# PAGE EXCERPT
§
- Country: United Kingdom
- Branch: British Army
- Motto(s): Harder than Hammers
- March: Highland Laddie
- Battle honours: First World War * Somme 1916 * Albert 1916 * Arras 1917 * Scarpe 1917 * Alleux * St Quentin * Lys * Estaires Second World War * Defence of Rauray

= Tyneside Scottish =

Tyneside Scottish is an honour title which has been held by a variety of British Army units since 1914. The Regiments which have held the title are the Northumberland Fusiliers, Durham Light Infantry, Black Watch and Royal Artillery. The Tyneside Scottish title is currently maintained by 204 (Tyneside Scottish) Battery Royal Artillery.

== History ==
===First World War===
The origins of the Tyneside Scottish are in the Kitchener's Army and the call to arms in the First World War. The Recruitment to the British Army during the First World War saw the raising of the Pals battalion. The Tyneside Scottish Committee was formed and raised four service Battalions of the Northumberland Fusiliers. These were the 20th (Service) Battalion (1st Tyneside Scottish), 21st (Service) Battalion (2nd Tyneside Scottish), 22nd (Service) Battalion (3rd Tyneside Scottish) and 23rd (Service) Battalion (4th Tyneside Scottish). They formed the 102nd (Tyneside Scottish) Brigade, part of the 34th Division. The 29th (Reserve) Battalion and the 33rd (Reserve) Battalion were formed from the depot companies of the Tyneside Scottish battalions.

The Brigade's first major action was the Battle of the Somme where it sustained a large number of casualties. The Brigade was subsequently brought up to strength and served at Armentiers, Battle of Arras, and the final battles of 1918. The Brigade was disbanded in 1918.

===Second World War===
In March 1939 the TA expanded and the 12th (Tyneside Scottish) Battalion, the Durham Light Infantry was authorised to be raised as the Tyneside Scottish. In February 1940 the battalion secured affiliation with a Scottish unit and became the 1st Battalion Tyneside Scottish, Black Watch (Royal Highland Regiment). The battalion deployed to France as part of as part of the British Expeditionary Force and were part of the Dunkirk evacuation. Following a period of Home Defence, 1st Tyneside Scottish joined the 49th (West Riding) Division and were sent to Iceland. Returning to England in 1942 another period of Home Defence preceded the Normandy landings in 1944. The battalion were engaged in Operation Martlet gaining the Battle Honour "Defence of Rauray". Following the Battle and subsequent actions in the Caen area, the battalion was reduced to cadre strength and subsequently placed in suspended animation.
§
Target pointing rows
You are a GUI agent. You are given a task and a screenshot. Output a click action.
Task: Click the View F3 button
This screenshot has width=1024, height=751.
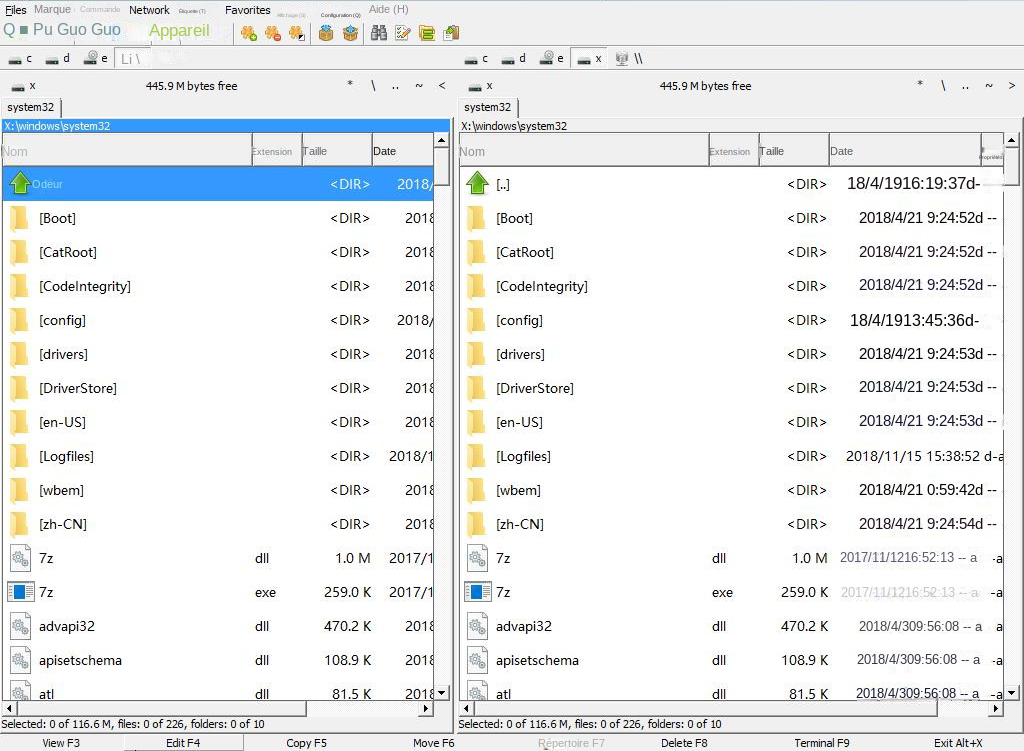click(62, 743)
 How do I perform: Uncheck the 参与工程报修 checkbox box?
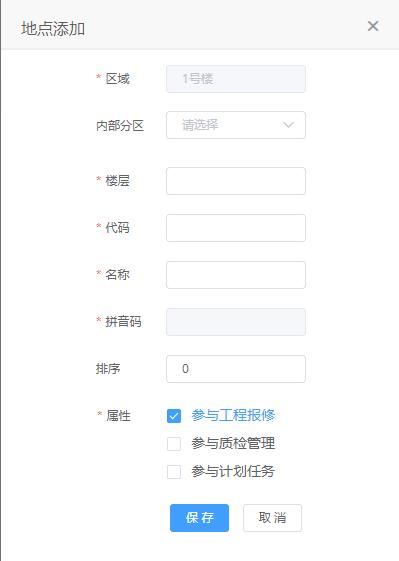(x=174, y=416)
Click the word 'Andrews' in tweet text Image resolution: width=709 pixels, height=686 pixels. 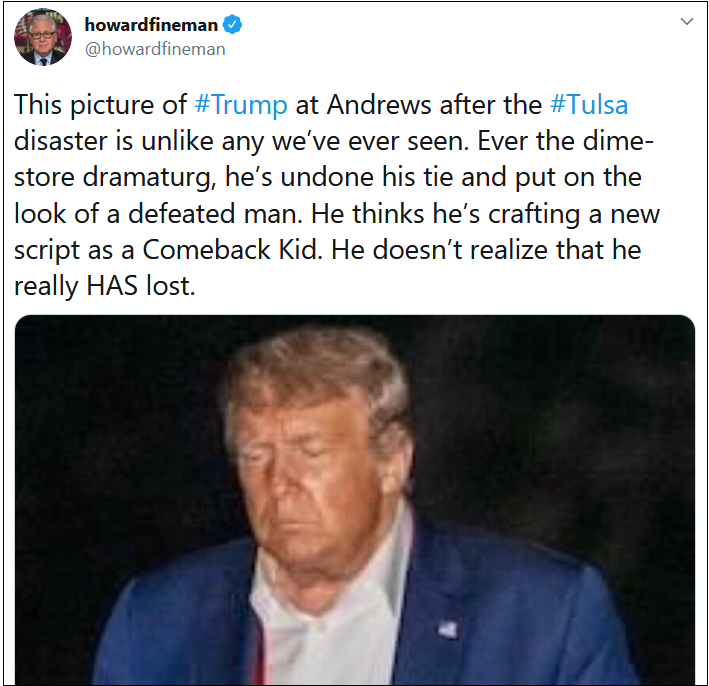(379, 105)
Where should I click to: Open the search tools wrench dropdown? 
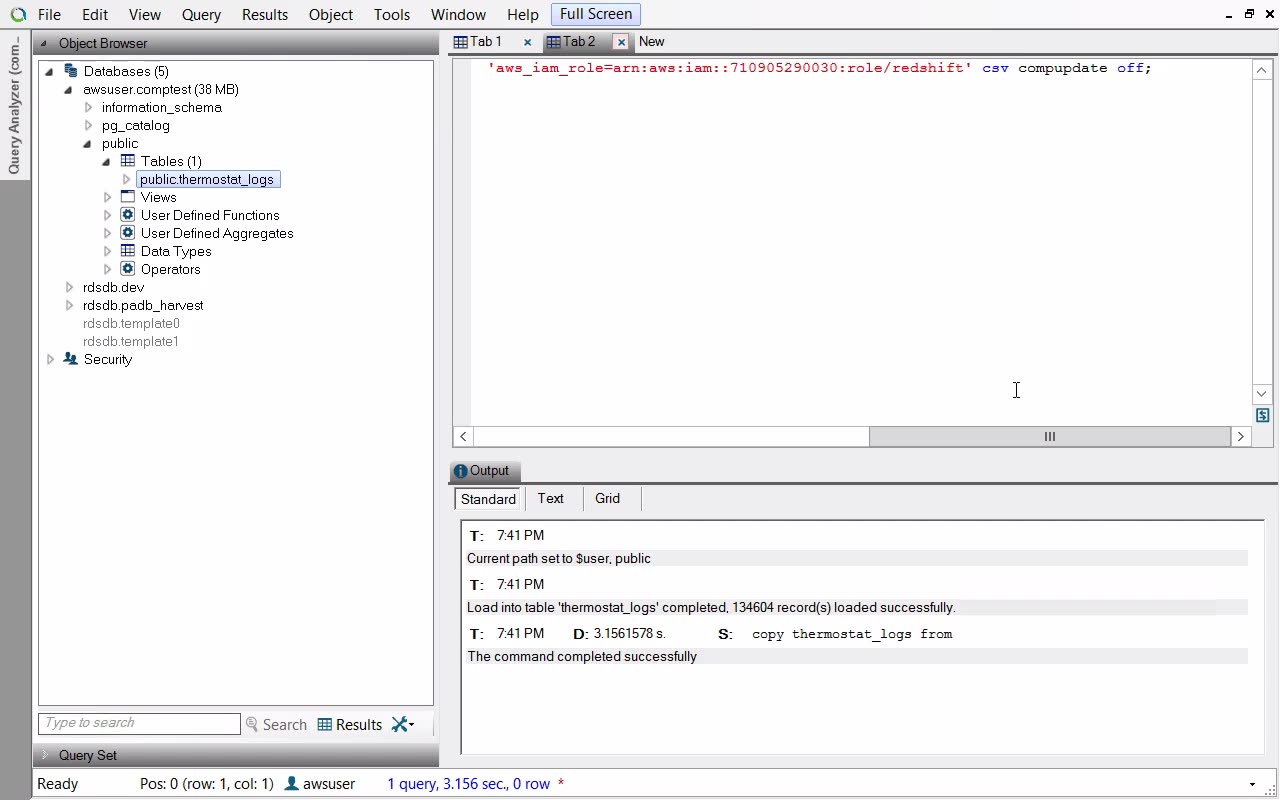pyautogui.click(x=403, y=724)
§
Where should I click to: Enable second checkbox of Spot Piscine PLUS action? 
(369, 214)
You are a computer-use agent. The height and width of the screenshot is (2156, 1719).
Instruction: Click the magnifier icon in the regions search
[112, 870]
§
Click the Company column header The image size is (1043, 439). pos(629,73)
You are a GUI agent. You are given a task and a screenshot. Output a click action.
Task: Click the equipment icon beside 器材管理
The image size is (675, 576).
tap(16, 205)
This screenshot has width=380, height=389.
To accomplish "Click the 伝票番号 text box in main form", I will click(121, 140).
§
# THINGS TO DO
1 – In the Tyneside Scottish text, swap "casualties" for "losses" and write out the passage from "The Brigade's first" up to and including "disbanded in 1918.".
2 – According to the Tyneside Scottish text, which division did 1st Tyneside Scottish join after its first period of Home Defence?
3 – Turn the Tyneside Scottish paragraph that begins "In March 1939 the TA expanded" into a short list that keeps its main facts.
You can skip the rows entirely.

# FINAL RESULTS
1 –
The Brigade's first major action was the Battle of the Somme where it sustained a large number of losses. The Brigade was subsequently brought up to strength and served at Armentiers, Battle of Arras, and the final battles of 1918. The Brigade was disbanded in 1918.

2 – The 49th (West Riding) Division.

3 –
- March 1939: The TA expanded, and the 12th (Tyneside Scottish) Battalion, the Durham Light Infantry was authorised to be raised as the Tyneside Scottish.
- February 1940: The battalion gained affiliation with a Scottish unit and became the 1st Battalion Tyneside Scottish, Black Watch (Royal Highland Regiment).
- It went to France with the British Expeditionary Force and was part of the Dunkirk evacuation.
- After Home Defence duty, it joined the 49th (West Riding) Division and was sent to Iceland.
- 1942: It returned to England for more Home Defence before the 1944 Normandy landings.
- It fought in Operation Martlet, earning the Battle Honour "Defence of Rauray."
- After actions in the Caen area, it was cut to cadre strength and then placed in suspended animation.